This section is from the book "Materia Medica Pharmacy, Pharmacology And Therapeutics", by W. Hale White. Also available from Amazon: Materia Medica Pharmacy, Pharmacology And Therapeutics..
The leaves and tops of Mentha piperita Smith (nat. ord. Labiata.
Wild in Asia, Europe, and North America; cultivated.
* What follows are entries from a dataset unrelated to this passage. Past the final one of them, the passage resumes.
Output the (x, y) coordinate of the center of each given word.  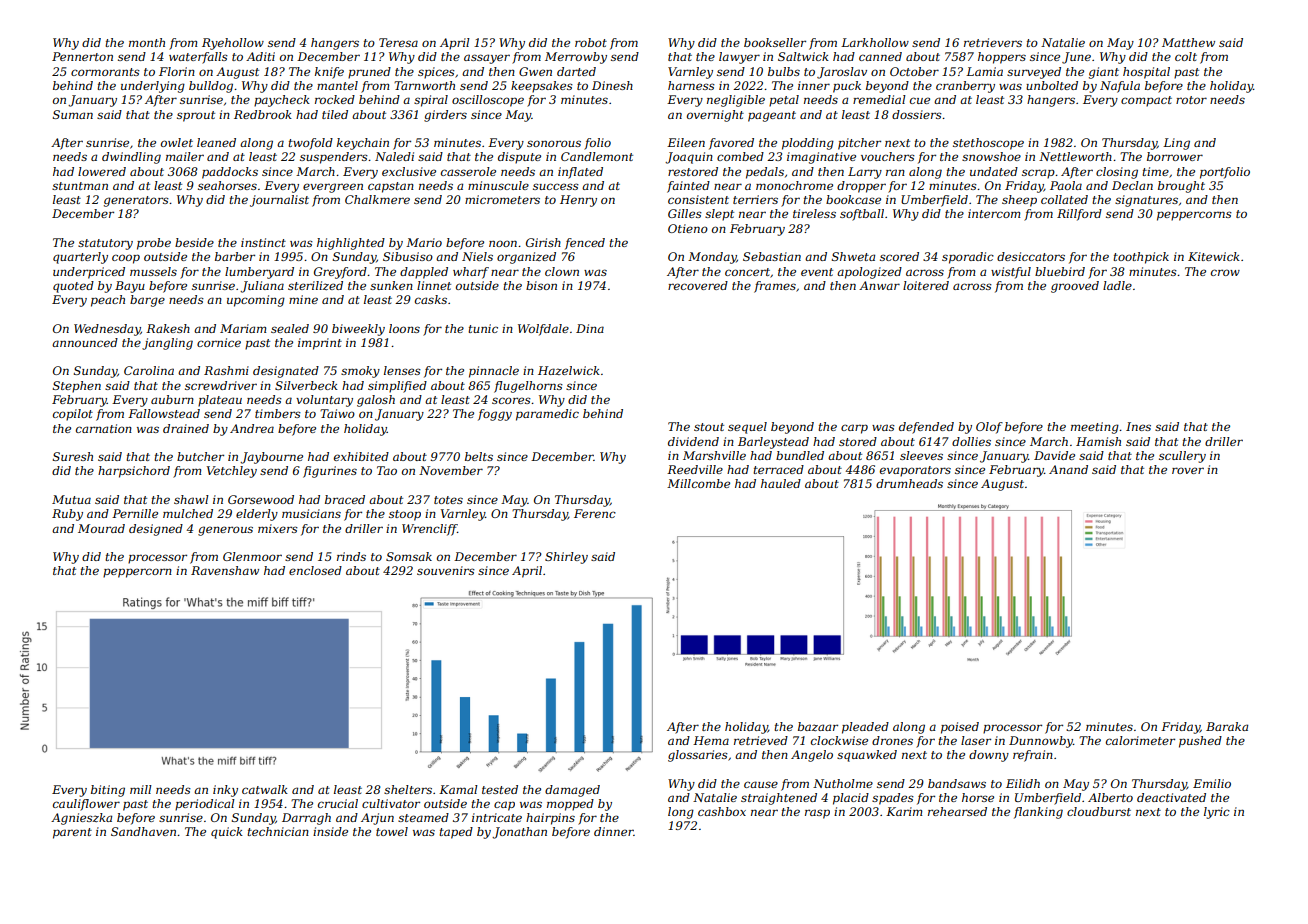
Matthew (1188, 42)
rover (1188, 470)
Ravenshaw (225, 570)
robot (591, 42)
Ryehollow (233, 44)
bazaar (818, 726)
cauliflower (86, 805)
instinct (263, 242)
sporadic (968, 258)
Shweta (853, 256)
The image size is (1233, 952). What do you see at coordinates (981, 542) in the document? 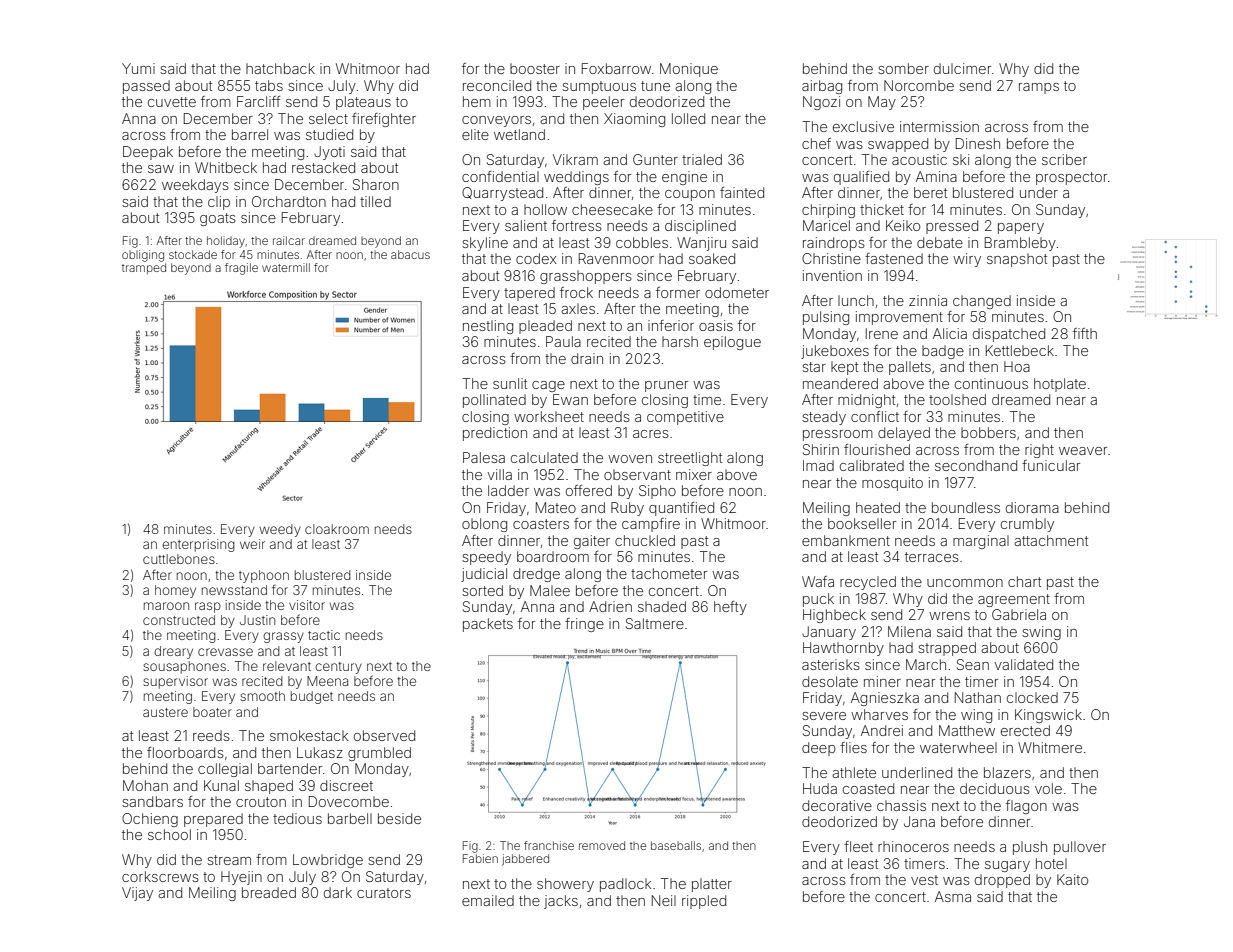
I see `marginal` at bounding box center [981, 542].
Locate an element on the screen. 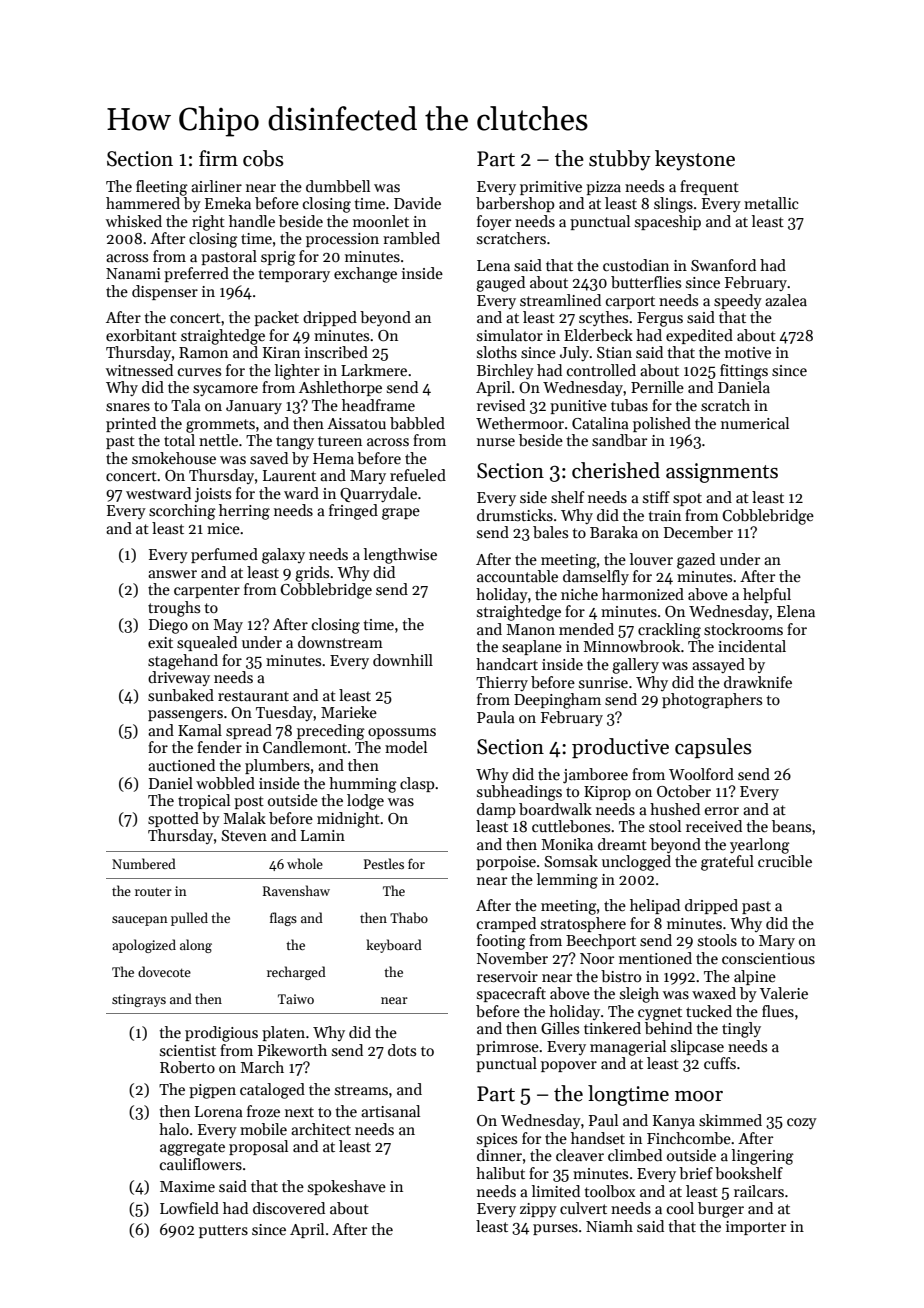 This screenshot has height=1308, width=924. assignments is located at coordinates (722, 473).
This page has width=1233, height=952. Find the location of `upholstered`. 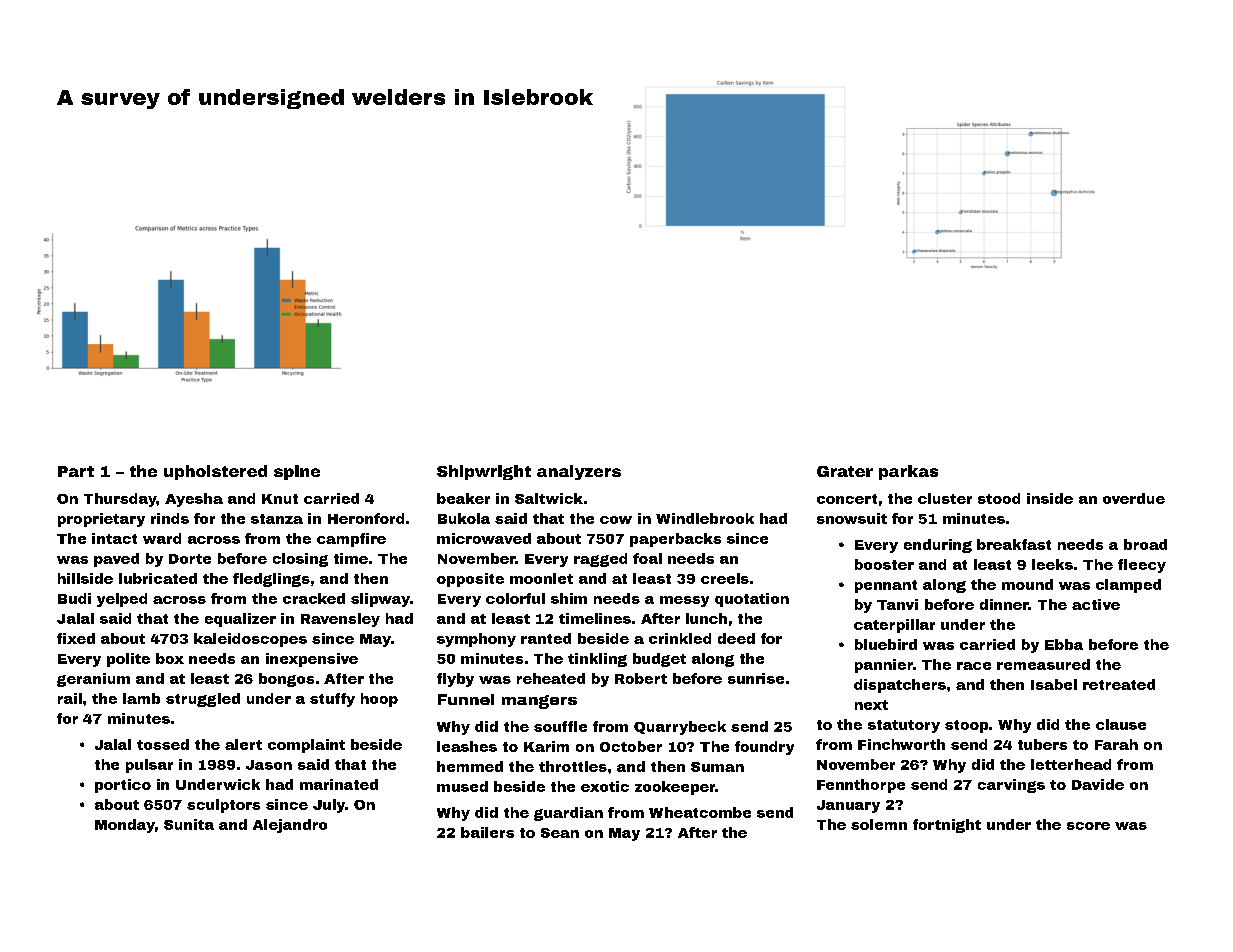

upholstered is located at coordinates (215, 472).
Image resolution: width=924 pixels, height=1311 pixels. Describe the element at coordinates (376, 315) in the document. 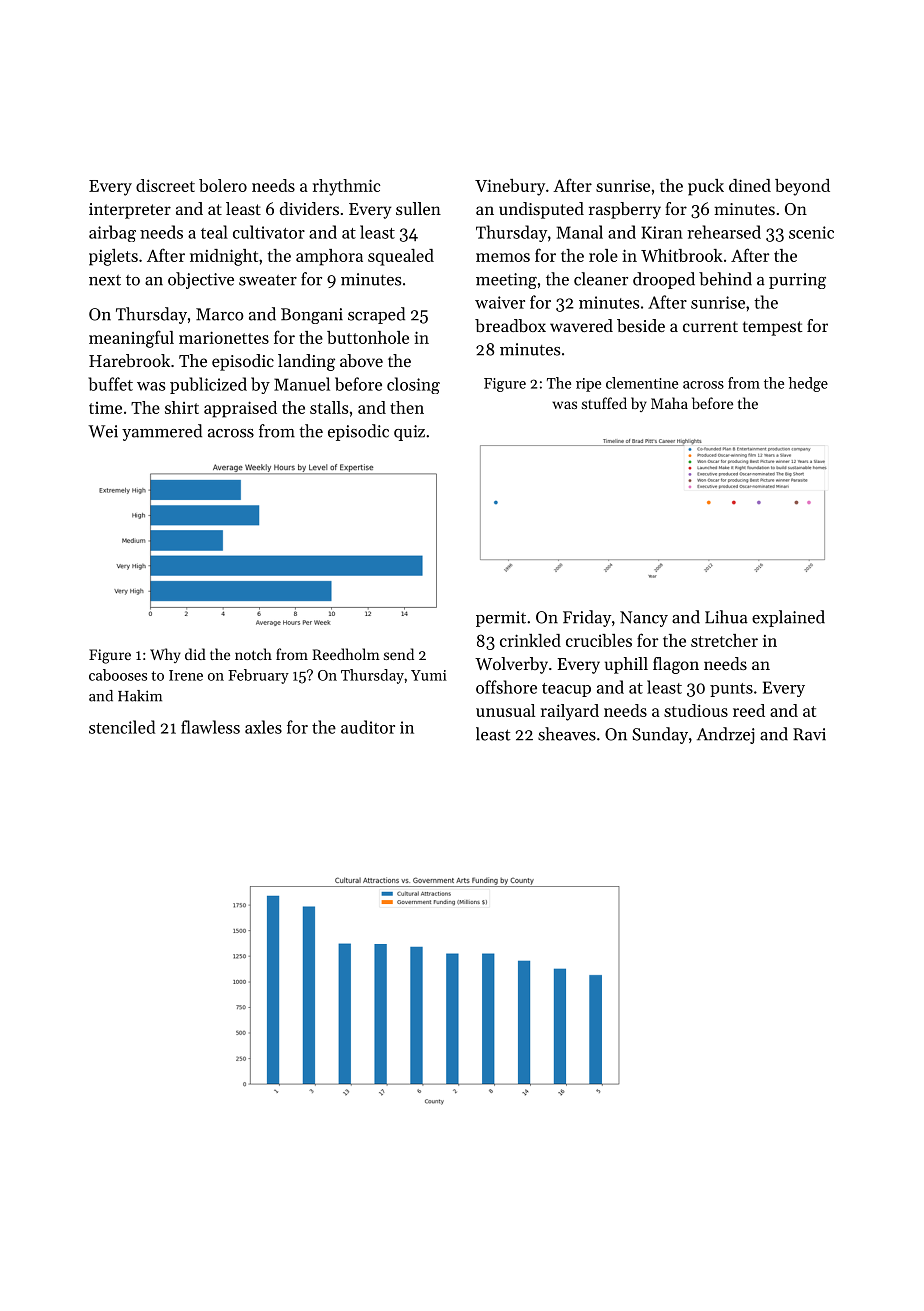

I see `scraped` at that location.
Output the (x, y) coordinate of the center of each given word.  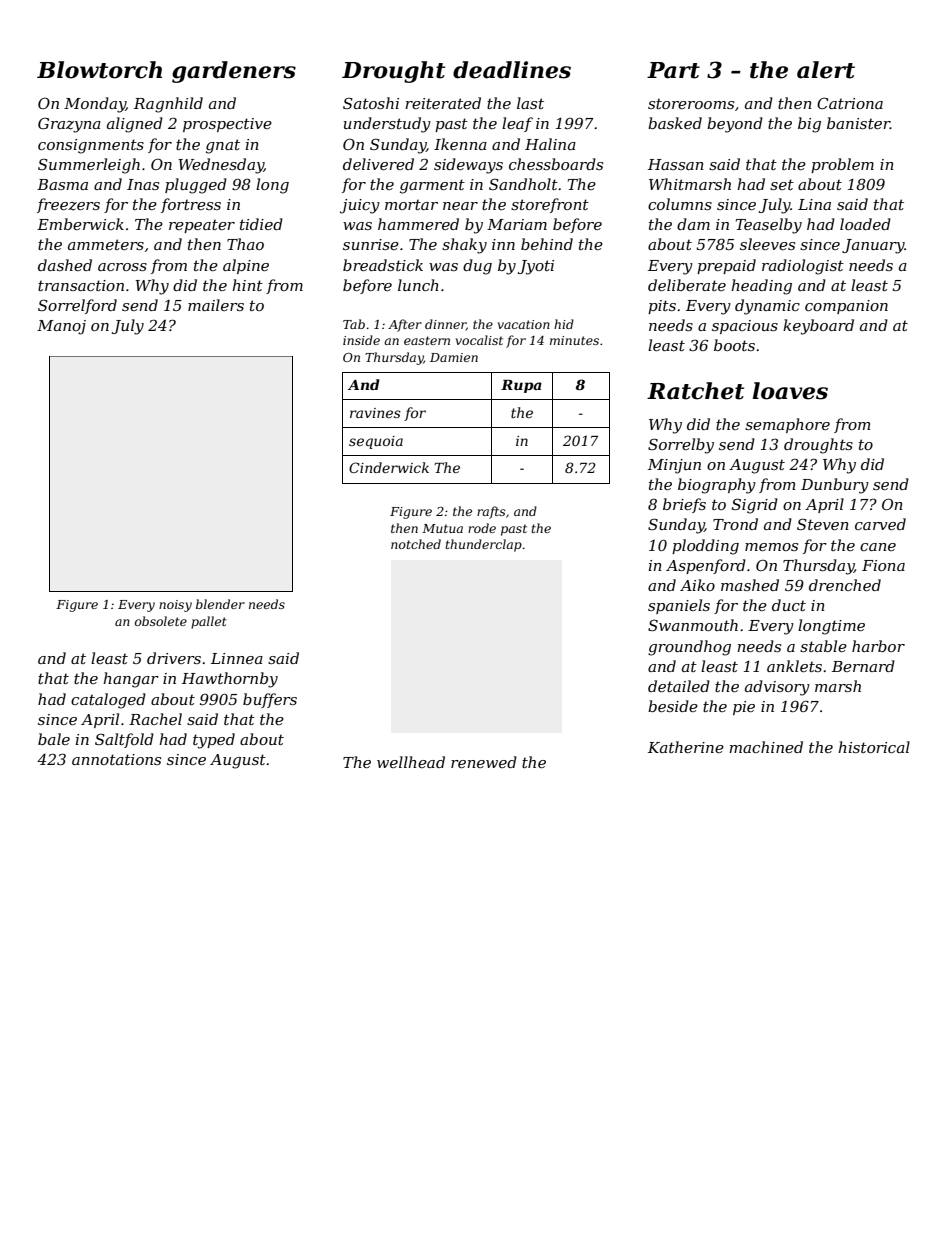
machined (766, 747)
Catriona (850, 103)
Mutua (442, 528)
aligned (135, 125)
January (873, 246)
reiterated (443, 103)
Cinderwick (389, 467)
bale (54, 739)
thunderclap (483, 545)
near (460, 206)
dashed (65, 265)
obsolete (161, 621)
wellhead (411, 762)
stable (823, 646)
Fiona (883, 565)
Leaves about 5 cm. long, petiolate, ovate-lanceolate, acute, sharply serrate, glandular, nearly smooth, the few hairs containing crystals of Menthol in one or more thin cells; branches quadrangular, often purplish; flowers in terminal, conical spikes, with a tubular, five-toothed, often purplish, calyx, a purplish, four-lobed corolla, and four short stamens; odor aromatic; taste pungent and cooling.
Its chief constituents are - (1) A volatile oil, (see below); (2) A liquid, and (3) a crystalline Menthol.
Spirit of Peppermint is contained in Mistura Rhei et Sodae.
Dose, 5 to 15 m.; .30 to 1.00 c.c.
A volatile oil distilled from Peppermint.
A colorless, or yellowish, or greenish-yellow liquid, becoming darker and thicker by age and exposure to the air, having the characteristic, strong odor of Peppermint, and a strongly aromatic, pungent taste, followed by a sensation of cold when air is drawn into the mouth. Sp. gr., 0.900 to 0.920.
The chief constituents are - (1) Menthene, C10H18, the liquid Terpene obtained by distillation. (2) Menthol, the solid Stearopten (q. v.), 50 to 65 per cent.
Oil of Peppermint is contained in Pilulae Rhei Compositae.
Dose, 1 to 5 m.; .06 to .30 c.c.
Dose, 1/2 to 2 fl. oz.; 15. to 60. c.c.
2. Spiritus Menthae Piperitae. - See above.
The action of oil of peppermint is the same as that of volatile oils generally, but the cool, numb feeling often produced by volatile oils after the sensation has passed off is especially well marked with oil of peppermint; and this effect, which is due to the menthol in it, has caused it to be applied externally in neuralgia. Like many other volatile oils it is a powerful antiseptic. It is in common use as the " peppermint test" for defective plumbing.
It is often used as a powerful stomachic and carminative, and also as a flavoring agent.